问题
I'm trying to use geo IP data in snowflake. This involves several things:
1) A source table with a CIDR IP range and a geoname_ID and its lat/long coords
2) I've used the parse_ip function and extracted the range_start and range_end values as simple integer columns in the ipv4 0-4.2bn range. Some ranges consist of 1 IP, some may have as many as 16.7 million.
So, the 3.1 million rows in the intermediary table data look something like this :
RANGE_START RANGE_END GEONAME_ID LATITUDE LONGITUDE
214690946 214690946 4556793 39.84980011 -75.37470245
214690947 214690947 6252001 37.75099945 -97.82199860
214690948 214690951 6252001 37.75099945 -97.82199860
214690952 214690959 6252001 37.75099945 -97.82199860
214690960 214690975 6252001 37.75099945 -97.82199860
As you can see, a geoname ID can have multiple ranges associated with it.
The problem is joining a (parsed into an integer value) IP with this table requires non-equality joins, which are painfully slow in snowflake at the moment (about 1000x slower empirically). So I would like to expand the table above into having one row per IP in range, i.e the last row with the range 214690960 to 214690975 would turn into 16 rows, while preserving geoname and lat long for each of the new rows. The only way I could think to do this was by doing a non-equi join to a generator table, but this took 30 minutes on a 3xl for 1000 rows, generating about 1.2m result rows. I have 3.1 million rows in this range to flatten, so that won't work.
Any ideas, anyone?
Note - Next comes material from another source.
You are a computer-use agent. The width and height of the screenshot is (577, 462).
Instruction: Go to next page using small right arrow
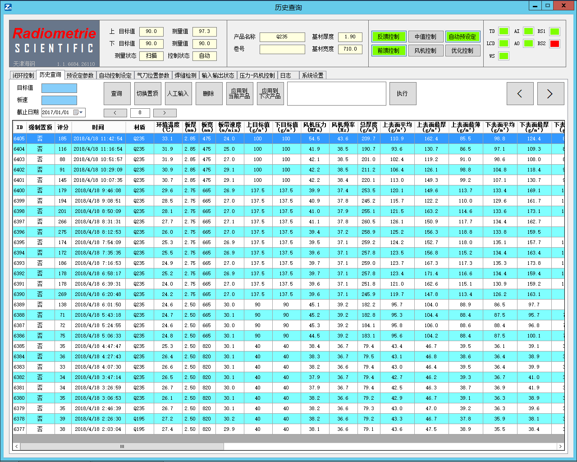coord(165,113)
Here is what I tried so far:
create OR REPLACE table GENERATOR_TABLE (IP INT);
INSERT INTO GENERATOR_TABLE SELECT ROW_NUMBER() over (ORDER BY NULL) AS IP FROM TABLE(GENERATOR(ROWCOUNT => 4228250627)) ORDER BY IP;
create or replace table GEO_INTERMEDIARY as
(select network_parsed:ipv4_range_start::number as range_start, network_parsed:"ipv4_range_end"::number range_end, geoname_id, latitude, longitude from GEO_SOURCE order by range_start, range_end);
CREATE OR REPLACE TABLE EXPANDED_GEO AS
select * from (select * from GEO_INTERMEDIARY order by geoname_id limit 1000 offset 0) A
JOIN GENERATOR_TABLE B ON B.IP >= A.RANGE_START AND B.IP <= A.RANGE_END
ORDER BY IP;
回答1:
For such pattern you could indeed try using generator, but I usually end up using JavaScript UDTFs.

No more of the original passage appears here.